Note that the only additional hypotheses that I have added to the OP's problem are that the almost complex structure $J$ be $g$-orthogonal and that the totally geodesic surfaces should be $J$-holomorphic.

The argument goes as follows:

First, one shows by a local calculation that, if $(M^{2n},g,J)$ has the desired property of having sufficiently many totally $g$-geodesic surfaces that are $J$-holomorphic curves that there is one tangent to each $J$-complex line in $TM$, then $(M^{2n},g,J)$ must be nearly Kähler.

Second, a complete, simply-connected nearly Kähler manifold is known to be the product of a Kahler manifold and a strict nearly Kähler manifold. (See Proposition 2.1 of (Nearly Kähler geometry and Riemannian foliations, by Paul-Andi Nagy, arXiv:math/0203038v1). Meanwhile, by a theorem of Paul-Andi Nagy (On nearly Kähler geometry, arXiv:math/0110065), if $(N^{2n},g,J)$ is a complete strict nearly Kähler, then the scalar curvature of $g$ is constant and strictly positive. Since we are assuming that our given compact $(M^{2n},g,J)$ has negative curvature, it follows that its simply connected cover cannot have any strict nearly Kähler factor. Hence, $(M^{2n},g,J)$ must be Kähler.

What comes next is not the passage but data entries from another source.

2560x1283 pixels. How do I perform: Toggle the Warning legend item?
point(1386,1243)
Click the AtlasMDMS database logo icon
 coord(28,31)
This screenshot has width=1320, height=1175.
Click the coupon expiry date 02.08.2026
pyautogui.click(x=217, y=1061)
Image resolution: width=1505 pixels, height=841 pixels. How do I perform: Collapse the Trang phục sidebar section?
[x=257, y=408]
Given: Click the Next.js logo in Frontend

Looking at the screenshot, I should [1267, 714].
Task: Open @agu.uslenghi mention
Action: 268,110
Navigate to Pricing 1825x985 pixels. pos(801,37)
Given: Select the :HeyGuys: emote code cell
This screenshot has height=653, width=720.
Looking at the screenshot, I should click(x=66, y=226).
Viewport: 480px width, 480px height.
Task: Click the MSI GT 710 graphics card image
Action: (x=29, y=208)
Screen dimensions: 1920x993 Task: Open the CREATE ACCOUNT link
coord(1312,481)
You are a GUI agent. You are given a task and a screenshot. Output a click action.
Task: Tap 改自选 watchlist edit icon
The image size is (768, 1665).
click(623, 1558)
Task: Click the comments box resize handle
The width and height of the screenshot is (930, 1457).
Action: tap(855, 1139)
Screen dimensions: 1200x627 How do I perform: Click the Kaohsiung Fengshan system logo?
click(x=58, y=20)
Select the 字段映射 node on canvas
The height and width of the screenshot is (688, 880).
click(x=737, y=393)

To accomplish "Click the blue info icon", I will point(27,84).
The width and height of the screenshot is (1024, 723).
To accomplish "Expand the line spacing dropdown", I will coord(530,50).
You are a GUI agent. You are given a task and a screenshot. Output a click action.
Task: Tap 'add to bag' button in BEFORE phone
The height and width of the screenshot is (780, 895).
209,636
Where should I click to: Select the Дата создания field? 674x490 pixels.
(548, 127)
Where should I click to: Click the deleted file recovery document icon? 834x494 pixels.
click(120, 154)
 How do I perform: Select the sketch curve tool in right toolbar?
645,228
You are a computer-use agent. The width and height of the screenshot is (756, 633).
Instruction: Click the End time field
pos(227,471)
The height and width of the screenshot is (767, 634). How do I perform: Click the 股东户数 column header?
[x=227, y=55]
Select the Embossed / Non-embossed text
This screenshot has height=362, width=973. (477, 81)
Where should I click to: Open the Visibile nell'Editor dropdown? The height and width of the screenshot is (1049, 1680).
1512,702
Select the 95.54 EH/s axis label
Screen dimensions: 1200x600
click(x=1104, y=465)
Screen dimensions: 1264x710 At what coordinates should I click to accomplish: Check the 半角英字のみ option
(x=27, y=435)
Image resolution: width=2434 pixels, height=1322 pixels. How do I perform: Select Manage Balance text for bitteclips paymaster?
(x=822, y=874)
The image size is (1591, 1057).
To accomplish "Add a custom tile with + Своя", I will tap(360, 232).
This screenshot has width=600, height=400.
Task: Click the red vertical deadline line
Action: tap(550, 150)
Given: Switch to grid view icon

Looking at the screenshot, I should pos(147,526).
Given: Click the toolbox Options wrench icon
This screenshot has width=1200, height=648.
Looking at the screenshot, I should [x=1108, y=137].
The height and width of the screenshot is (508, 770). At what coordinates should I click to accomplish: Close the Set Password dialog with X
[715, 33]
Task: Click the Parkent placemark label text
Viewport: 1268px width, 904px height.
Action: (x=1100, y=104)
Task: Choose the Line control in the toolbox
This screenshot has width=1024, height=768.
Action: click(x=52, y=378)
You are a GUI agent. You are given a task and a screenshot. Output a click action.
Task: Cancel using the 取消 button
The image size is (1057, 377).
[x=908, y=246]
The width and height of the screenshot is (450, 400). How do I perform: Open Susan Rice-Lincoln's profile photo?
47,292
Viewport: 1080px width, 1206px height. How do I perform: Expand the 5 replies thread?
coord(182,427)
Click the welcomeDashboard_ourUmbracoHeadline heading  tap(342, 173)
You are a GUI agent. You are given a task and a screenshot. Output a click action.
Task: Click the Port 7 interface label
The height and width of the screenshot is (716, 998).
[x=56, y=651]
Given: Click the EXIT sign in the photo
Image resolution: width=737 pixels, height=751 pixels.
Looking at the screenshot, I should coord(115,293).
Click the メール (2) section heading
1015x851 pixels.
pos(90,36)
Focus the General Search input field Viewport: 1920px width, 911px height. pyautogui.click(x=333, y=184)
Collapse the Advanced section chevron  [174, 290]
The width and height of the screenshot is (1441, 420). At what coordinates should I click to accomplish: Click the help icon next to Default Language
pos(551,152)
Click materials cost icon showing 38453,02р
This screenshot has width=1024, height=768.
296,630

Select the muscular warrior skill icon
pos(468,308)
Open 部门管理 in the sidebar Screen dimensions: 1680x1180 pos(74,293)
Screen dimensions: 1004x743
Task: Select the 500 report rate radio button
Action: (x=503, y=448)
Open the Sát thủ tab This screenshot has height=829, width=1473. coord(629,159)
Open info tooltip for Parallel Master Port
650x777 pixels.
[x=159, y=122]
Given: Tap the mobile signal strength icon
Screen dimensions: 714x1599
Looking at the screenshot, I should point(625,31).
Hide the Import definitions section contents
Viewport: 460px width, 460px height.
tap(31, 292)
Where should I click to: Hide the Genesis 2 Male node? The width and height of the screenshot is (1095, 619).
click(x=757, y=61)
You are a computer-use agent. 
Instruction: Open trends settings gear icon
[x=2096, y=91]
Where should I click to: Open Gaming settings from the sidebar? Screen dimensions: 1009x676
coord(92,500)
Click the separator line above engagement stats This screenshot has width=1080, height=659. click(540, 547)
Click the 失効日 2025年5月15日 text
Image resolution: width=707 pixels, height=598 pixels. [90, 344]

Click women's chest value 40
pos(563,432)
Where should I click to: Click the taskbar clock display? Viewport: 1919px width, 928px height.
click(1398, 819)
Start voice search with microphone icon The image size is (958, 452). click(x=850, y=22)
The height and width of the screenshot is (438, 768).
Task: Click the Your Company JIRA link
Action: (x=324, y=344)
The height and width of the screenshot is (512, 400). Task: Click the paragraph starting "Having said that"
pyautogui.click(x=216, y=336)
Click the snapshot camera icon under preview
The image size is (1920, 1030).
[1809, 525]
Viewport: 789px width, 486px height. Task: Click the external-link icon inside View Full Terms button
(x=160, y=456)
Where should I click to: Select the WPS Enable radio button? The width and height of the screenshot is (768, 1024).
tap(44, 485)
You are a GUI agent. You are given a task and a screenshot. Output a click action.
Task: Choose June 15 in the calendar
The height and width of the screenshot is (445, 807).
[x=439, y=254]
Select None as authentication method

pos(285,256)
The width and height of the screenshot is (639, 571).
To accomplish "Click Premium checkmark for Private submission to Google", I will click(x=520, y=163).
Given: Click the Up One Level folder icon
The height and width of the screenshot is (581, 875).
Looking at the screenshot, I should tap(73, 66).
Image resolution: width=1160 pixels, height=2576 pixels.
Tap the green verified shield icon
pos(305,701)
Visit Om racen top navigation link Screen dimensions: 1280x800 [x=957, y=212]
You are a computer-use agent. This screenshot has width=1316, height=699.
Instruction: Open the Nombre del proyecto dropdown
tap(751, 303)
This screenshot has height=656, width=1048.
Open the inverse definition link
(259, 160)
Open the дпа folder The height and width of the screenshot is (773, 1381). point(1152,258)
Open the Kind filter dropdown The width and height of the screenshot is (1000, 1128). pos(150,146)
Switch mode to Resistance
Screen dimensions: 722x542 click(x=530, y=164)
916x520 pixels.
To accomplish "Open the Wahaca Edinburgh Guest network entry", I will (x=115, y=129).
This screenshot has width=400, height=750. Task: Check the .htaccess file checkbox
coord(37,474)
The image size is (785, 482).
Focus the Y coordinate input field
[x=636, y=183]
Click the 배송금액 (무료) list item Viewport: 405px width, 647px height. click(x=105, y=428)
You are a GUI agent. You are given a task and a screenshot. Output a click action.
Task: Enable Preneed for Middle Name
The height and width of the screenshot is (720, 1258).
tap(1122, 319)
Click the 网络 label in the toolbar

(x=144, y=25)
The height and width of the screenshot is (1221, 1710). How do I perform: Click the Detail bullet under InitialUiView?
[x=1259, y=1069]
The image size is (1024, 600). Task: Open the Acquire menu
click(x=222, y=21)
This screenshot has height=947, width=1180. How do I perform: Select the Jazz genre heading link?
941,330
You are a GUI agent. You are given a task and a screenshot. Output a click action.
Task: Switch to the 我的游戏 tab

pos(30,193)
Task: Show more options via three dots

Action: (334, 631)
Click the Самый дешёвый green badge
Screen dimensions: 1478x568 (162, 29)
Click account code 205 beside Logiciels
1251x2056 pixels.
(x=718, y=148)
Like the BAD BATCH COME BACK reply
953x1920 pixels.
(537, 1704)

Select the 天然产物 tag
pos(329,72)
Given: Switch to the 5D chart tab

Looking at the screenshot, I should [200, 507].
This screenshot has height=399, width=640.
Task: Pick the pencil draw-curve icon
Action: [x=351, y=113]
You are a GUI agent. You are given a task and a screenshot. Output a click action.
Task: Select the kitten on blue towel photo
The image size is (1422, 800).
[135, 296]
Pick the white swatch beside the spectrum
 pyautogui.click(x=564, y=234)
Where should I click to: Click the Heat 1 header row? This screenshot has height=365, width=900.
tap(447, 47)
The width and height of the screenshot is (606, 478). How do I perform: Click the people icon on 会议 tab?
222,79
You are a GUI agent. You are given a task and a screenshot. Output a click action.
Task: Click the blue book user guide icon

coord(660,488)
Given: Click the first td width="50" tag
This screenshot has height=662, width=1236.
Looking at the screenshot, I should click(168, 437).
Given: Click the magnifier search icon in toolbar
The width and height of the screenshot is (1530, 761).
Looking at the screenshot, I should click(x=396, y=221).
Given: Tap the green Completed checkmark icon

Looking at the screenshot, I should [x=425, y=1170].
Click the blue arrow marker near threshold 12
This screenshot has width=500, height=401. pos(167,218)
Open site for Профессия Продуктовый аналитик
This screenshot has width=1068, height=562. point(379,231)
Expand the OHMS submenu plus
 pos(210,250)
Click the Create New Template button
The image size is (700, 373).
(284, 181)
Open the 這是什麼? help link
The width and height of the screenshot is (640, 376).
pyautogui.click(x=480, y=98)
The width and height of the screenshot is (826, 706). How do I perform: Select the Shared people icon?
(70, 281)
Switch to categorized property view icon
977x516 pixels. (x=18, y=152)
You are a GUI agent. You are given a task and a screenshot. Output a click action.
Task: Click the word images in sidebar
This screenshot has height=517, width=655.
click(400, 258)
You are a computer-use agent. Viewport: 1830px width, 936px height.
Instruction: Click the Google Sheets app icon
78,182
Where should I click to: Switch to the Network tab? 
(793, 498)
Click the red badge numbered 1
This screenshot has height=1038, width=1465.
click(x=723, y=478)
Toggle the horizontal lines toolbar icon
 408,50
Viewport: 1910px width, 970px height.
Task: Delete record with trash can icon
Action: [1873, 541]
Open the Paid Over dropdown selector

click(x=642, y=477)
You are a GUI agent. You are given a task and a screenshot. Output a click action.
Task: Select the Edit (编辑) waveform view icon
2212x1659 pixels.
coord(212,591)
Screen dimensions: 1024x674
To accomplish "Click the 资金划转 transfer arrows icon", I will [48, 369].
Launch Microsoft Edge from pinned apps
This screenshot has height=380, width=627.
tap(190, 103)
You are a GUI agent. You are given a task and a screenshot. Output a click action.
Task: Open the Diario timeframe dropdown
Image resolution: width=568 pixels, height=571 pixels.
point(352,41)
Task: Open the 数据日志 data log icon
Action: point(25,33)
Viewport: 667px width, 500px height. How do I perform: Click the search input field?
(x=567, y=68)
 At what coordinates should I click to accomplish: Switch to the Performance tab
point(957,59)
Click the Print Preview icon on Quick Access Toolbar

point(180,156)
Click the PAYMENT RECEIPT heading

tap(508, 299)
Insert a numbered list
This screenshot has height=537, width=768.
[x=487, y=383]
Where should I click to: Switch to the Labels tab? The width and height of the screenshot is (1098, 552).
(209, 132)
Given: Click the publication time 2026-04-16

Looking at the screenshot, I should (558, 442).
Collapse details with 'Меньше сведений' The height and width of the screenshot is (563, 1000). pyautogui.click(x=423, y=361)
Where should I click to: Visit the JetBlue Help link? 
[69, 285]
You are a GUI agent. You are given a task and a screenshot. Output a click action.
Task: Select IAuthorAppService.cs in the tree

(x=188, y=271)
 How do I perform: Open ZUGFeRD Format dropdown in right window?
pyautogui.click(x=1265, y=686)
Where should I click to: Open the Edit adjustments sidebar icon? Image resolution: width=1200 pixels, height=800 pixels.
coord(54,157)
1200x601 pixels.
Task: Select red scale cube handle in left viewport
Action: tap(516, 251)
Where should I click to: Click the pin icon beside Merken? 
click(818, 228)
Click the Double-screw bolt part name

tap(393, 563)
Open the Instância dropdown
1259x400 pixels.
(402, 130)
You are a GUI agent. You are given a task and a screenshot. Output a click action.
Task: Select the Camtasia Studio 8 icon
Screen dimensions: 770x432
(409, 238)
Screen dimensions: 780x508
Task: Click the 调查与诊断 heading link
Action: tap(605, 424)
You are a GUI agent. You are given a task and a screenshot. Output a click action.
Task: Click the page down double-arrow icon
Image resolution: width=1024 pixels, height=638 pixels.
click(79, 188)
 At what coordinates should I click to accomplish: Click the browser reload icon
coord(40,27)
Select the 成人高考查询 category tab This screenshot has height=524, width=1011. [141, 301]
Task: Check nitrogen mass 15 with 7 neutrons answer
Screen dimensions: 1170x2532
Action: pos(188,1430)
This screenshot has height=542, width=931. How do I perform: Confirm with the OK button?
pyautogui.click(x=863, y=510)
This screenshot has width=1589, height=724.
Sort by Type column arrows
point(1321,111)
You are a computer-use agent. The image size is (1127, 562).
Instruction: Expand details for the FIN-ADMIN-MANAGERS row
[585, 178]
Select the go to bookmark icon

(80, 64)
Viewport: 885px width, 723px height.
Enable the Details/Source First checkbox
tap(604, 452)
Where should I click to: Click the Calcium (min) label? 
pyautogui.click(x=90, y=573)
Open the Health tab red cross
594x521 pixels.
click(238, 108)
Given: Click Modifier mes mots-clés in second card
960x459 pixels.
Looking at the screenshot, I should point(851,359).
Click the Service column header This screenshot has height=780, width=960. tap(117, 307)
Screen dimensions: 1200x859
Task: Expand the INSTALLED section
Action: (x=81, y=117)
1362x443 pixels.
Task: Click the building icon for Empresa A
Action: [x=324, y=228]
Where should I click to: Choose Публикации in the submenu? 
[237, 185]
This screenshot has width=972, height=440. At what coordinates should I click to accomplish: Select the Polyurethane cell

Third, once one is in the Kähler category, it is easy to show that the existence of totally geodesic $J$-holomorphic curves tangent to every complex line implies that the metric has constant holomorphic sectional curvature, i.e., it is a complex 'space form'. Since the curvature is negative, it follows that, up to scale, it must be isometric to the standard Kähler structure on $\mathbb{CH}^n$.

Note: Without the negative curvature assumption, there do exist strictly nearly Kähler examples. E.g., the $6$-sphere with its standard $\mathrm{G}_2$-invariant metric and (non-integrable) almost complex structure has a totally geodesic $2$-sphere tangent to any given complex line in its tangent space.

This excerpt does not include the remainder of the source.